2022年4月より、成人年齢の引き下げが実施されます。そこで「Z世代のショップオーナー」へのインタビューを実施いたしました。
18, 19歳をはじめとする「Z世代」のショップオーナーが、どのような思いで、なにを考え、ショップ運営をされているのかーー創業の背景、商品や集客の工夫について、お話をうかがっていきます。
お話をうかがったのは、ヴィーガンカヌレやクッキーを販売されているGypso(ジプソ)の萩原 万葉(はぎはら まよ)さん。
現在大学3年生で、栄養学を学んでいるそうです。
「SNSネイティブ」と呼ばれる世代の萩原さんですが、「ファン」になってもらうきっかけ作りは、意外にもアナログな方法でした。
はじまりは「卵や乳製品を食べられない人のために」
——ブランドのコンセプトを教えてください。
植物性の食材のみでスイーツを作っていて、ヴィーガンカヌレをメインに、焼き菓子を販売しています。
ヴィーガンの方だけでなく、アレルギーなどで「卵や乳製品を食べられない人」のためのお菓子を作りたいという思いがあるので、そういった方々にお菓子を届けていきたいです。
購入者の声を聞くきっかけ作りは「手書きメッセージ」
——実際にカヌレを食べたお客様の声を聞く機会はありますか?
はい。ショップのインスタアカウントへ、DMで感想をよくいただきます。
購入いただいた方には、かならず手書きのメッセージをお付けしています。
そこに「感想やメッセージをお待ちしています」の文言を添えているので、そのおかげか、多くの方が感想をくださっています。
——手書きのメッセージはうれしいですし、オーナーさんとの距離も近く感じるので、「感想を送ってみようかな」という気持ちになりますね。
でも、購入された方全員に対応するのは、たいへんではないですか?
製造や梱包もすべて1人でやっているので、たいへんです(笑)。
ですが、直接DMでいただいた感想や意見が、商品のヒントになることもあるので、ありがたい限りですね。
お客様の声が、商品展開のヒントに
——購入された方とのやりとりで、印象的なことはありますか?
じつは、現在のカヌレの味の展開についても、お客様からの声をヒントにしました。
月ごとにカヌレの味を変えたかたちでの提供は、購入いただいているリピーターの方からの感想をヒントにしました。

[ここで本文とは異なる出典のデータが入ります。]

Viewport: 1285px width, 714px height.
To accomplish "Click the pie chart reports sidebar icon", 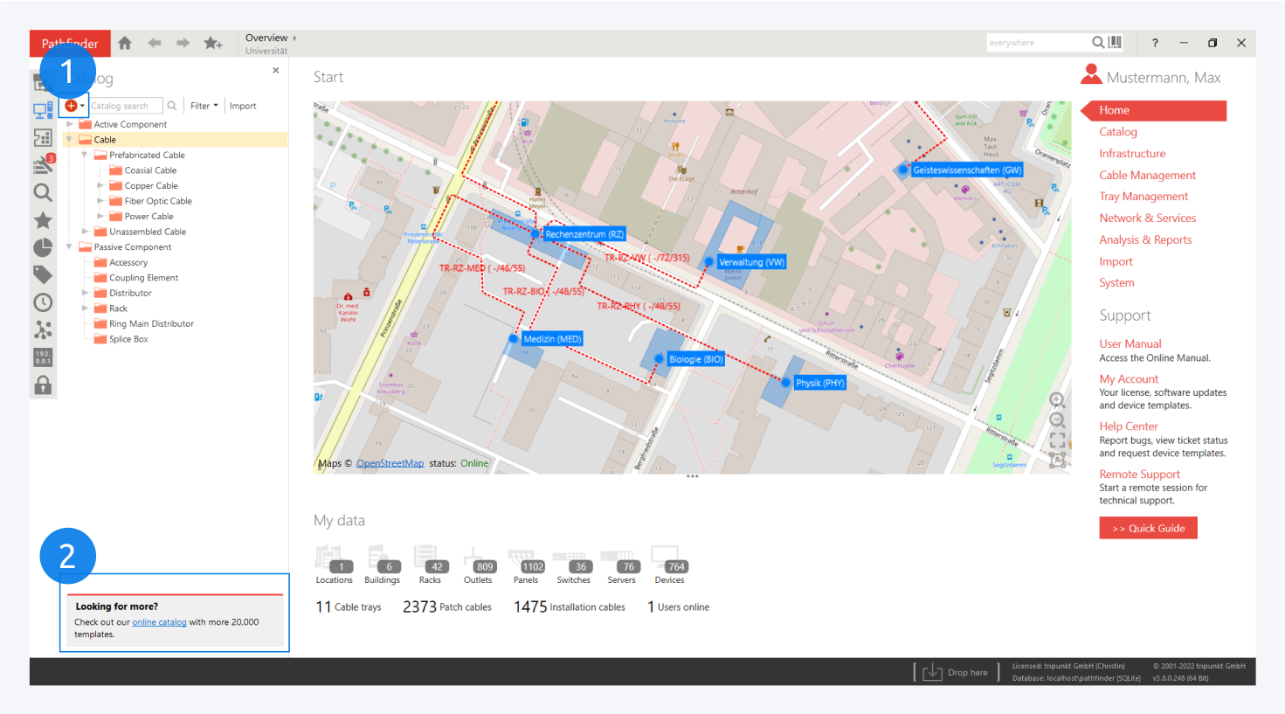I will pyautogui.click(x=43, y=248).
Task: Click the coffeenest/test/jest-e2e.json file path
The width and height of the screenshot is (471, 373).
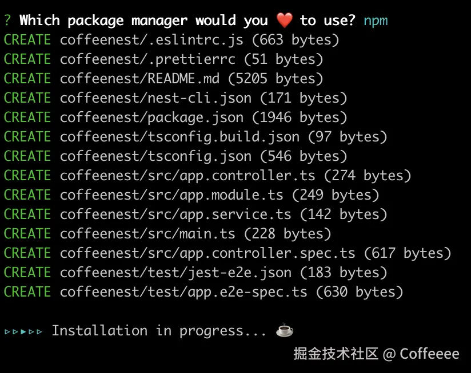Action: point(175,273)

現在、Gypsoでは、3種類のカヌレを1セットとして販売しています。
基本の味として、プレーン(ラム酒・バニラを使ったカヌレ)、抹茶味のカヌレをお届けしています。この2種類は、定番の味として、毎月かならず入れています。
あとの1種類は、そのときどきにあった季節の味を、月ごとに変えて提供するようにしています。
——月ごとに味が変わると、毎月買いたくなりますね。
販売当初は、毎月3種類とも同じ味の提供を考えていました。
ところが、いざ販売をはじめてみると、毎月欠かさず買ってくださるお客様もいて。
そうしたお客様から、DMを通じてカヌレの味のリクエストをいただくようになりました。
そこで、リクエストに応えるために、セットのうち1種類はカヌレの味を変えてみることにしたんです。
はじめは、いただいたリクエストに応えるための試みでしたが、継続することで、毎月買ってくださるリピーターの方も増えていきました。
お客様からいただいた感想を商品へ取り入れたおかげですね。
——最後に、今後の目標を教えてください。
いまは月に1回の販売ですが、製造のキャパシティを増やして、より多くの方にカヌレを届けていきたいです。
カヌレだけでなく、ケーキなどの生菓子を作ることも好きなので、ヴィーガンケーキのレシピや、冷凍での発送方法などの知識を増やして、ゆくゆくはケーキも売りたい、と考えています。
インタビューを終えて
「SNSネイティブ」と呼ばれる世代の方ということもあり、SNSやネットなどバーチャルに重きを置いたショップ運営や展開をされている、と勝手ながら思っていました。
しかし、お話をうかがうなかで、「購入者に向けた手書きのメッセージを作成する」「DMでの感想を柔軟に取り入れた商品展開をおこなう」など、購入された方一人ひとりと向き合う、ていねいな姿勢が強く印象に残りました。
SNSがショップの集客や宣伝の重要なツールとなるなかでも、こうしたオーナーさんの「ぬくもり」を感じられる取り組みが、リピーターをはじめとするファンを増やすために大事なことであり、これからのネットショップの運営に欠かせない要素なのではないかと感じた取材となりました。